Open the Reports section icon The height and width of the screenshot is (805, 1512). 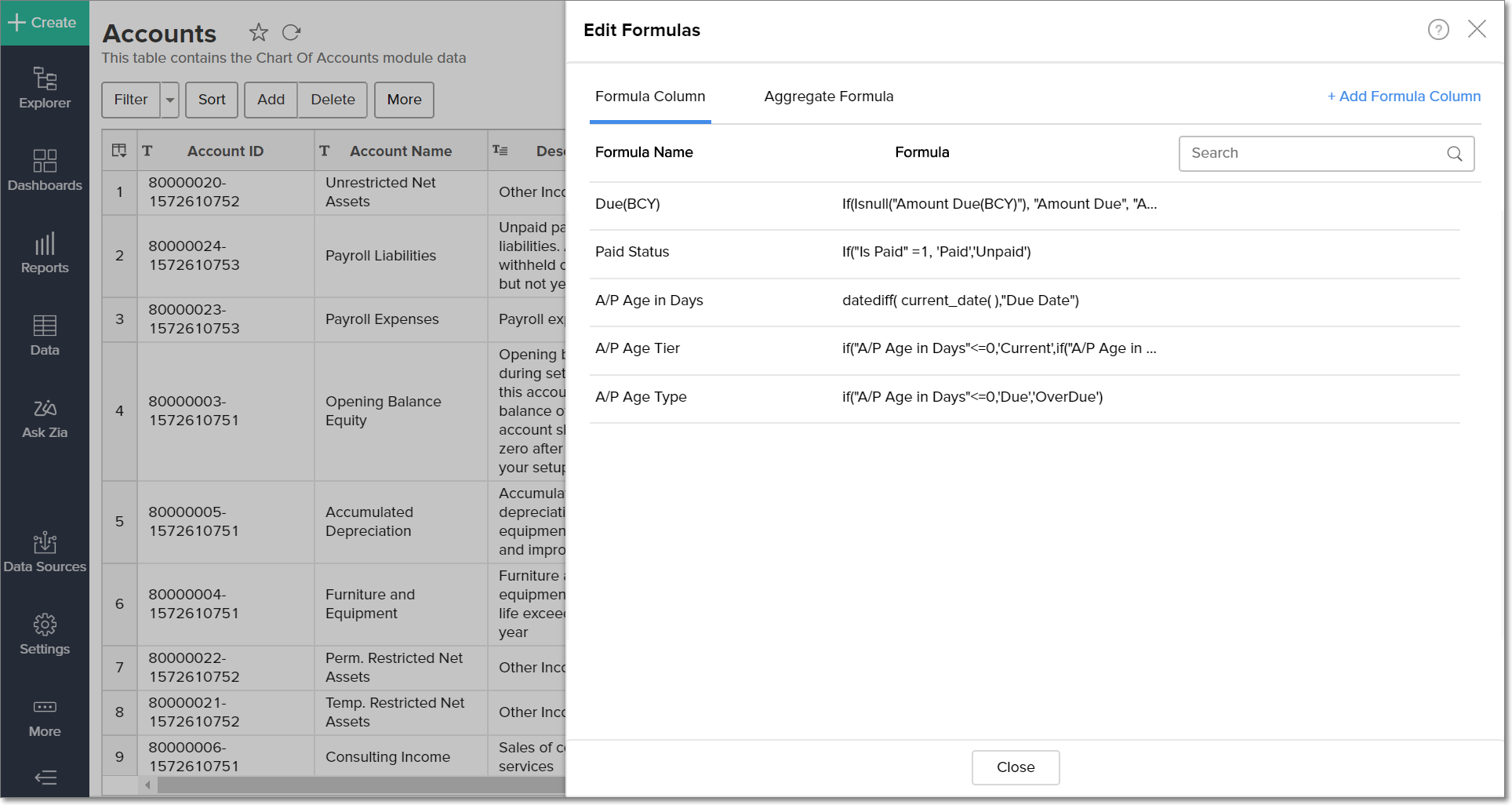tap(45, 253)
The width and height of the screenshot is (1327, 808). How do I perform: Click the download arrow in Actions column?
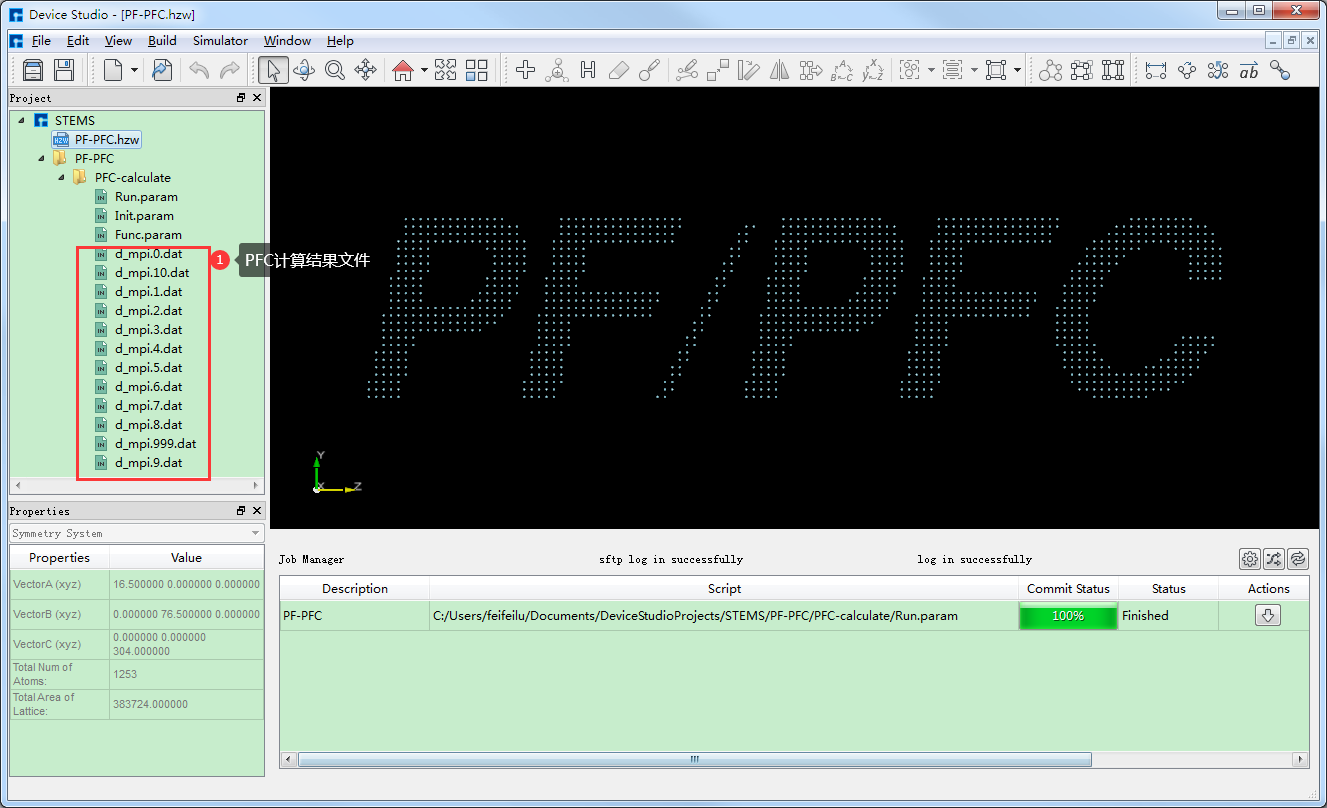pyautogui.click(x=1268, y=616)
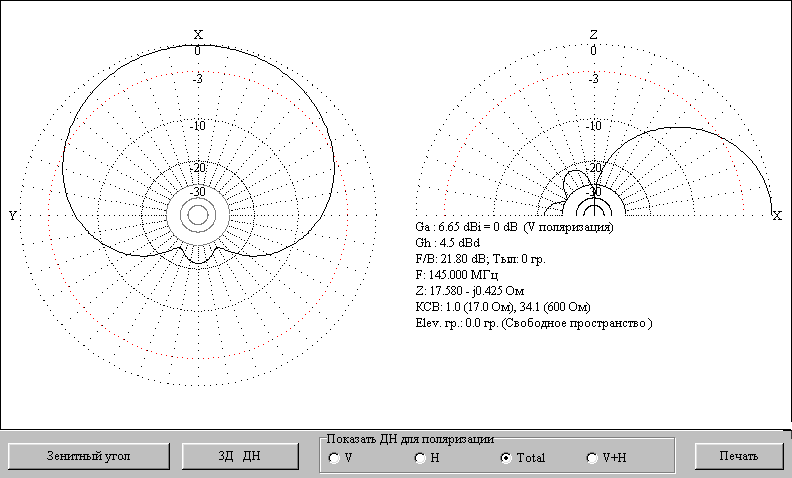Click the Зенитный угол button

[85, 456]
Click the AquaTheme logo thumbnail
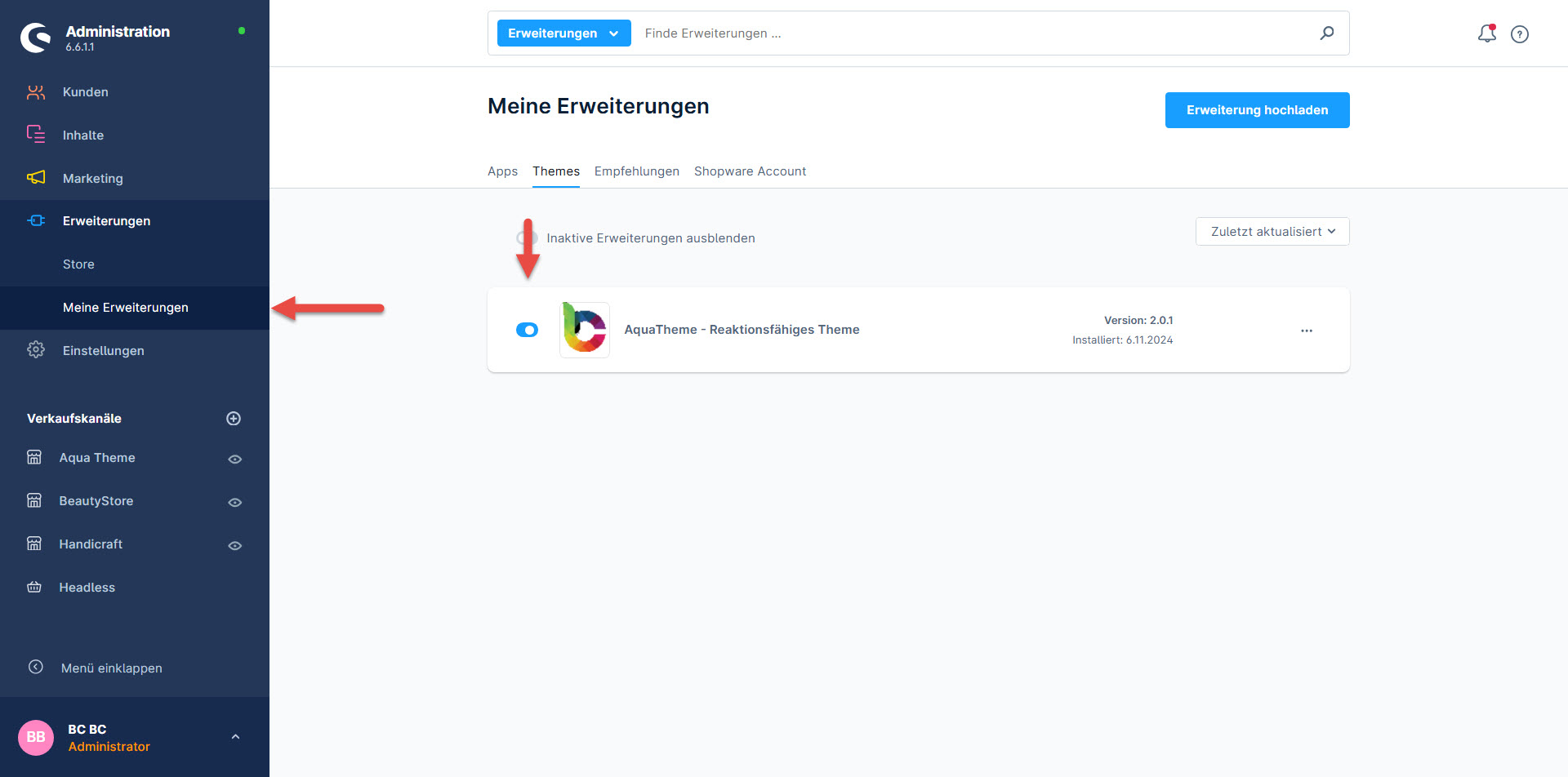The height and width of the screenshot is (777, 1568). (x=585, y=330)
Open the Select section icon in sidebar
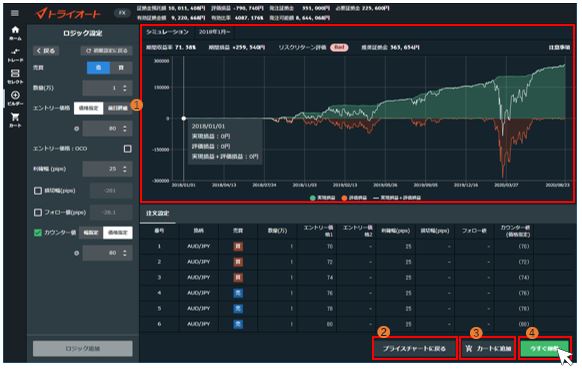The image size is (582, 370). pos(15,76)
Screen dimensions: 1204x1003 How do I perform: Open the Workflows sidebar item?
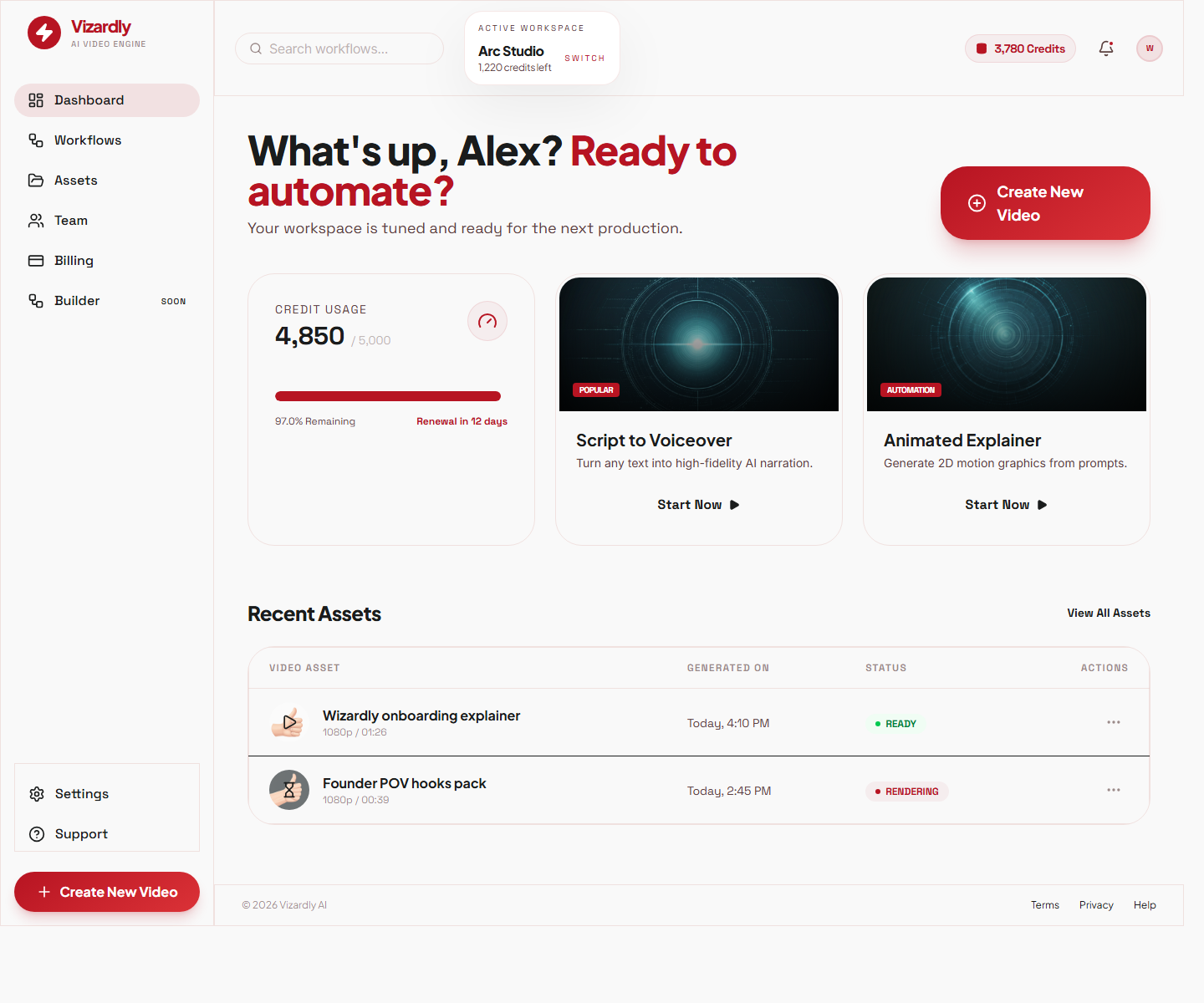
· · · · · · ·
■ **Your instructions**: Put everything from the line containing "Click the AquaTheme logo thumbnail" down to the end of the records into a Markdown table with the columns Row and Line, one numbered row per line, skipping blank lines. Leave the pictures out of the table.

■ **Correct result**:
| Row | Line |
|---|---|
| 1 | Click the AquaTheme logo thumbnail |
| 2 | The height and width of the screenshot is (777, 1568). (x=585, y=330) |
| 3 | Open the Select section icon in sidebar |
| 4 | The image size is (582, 370). pos(15,76) |
| 5 | Screen dimensions: 1204x1003 How do I perform: Open the Workflows sidebar item? |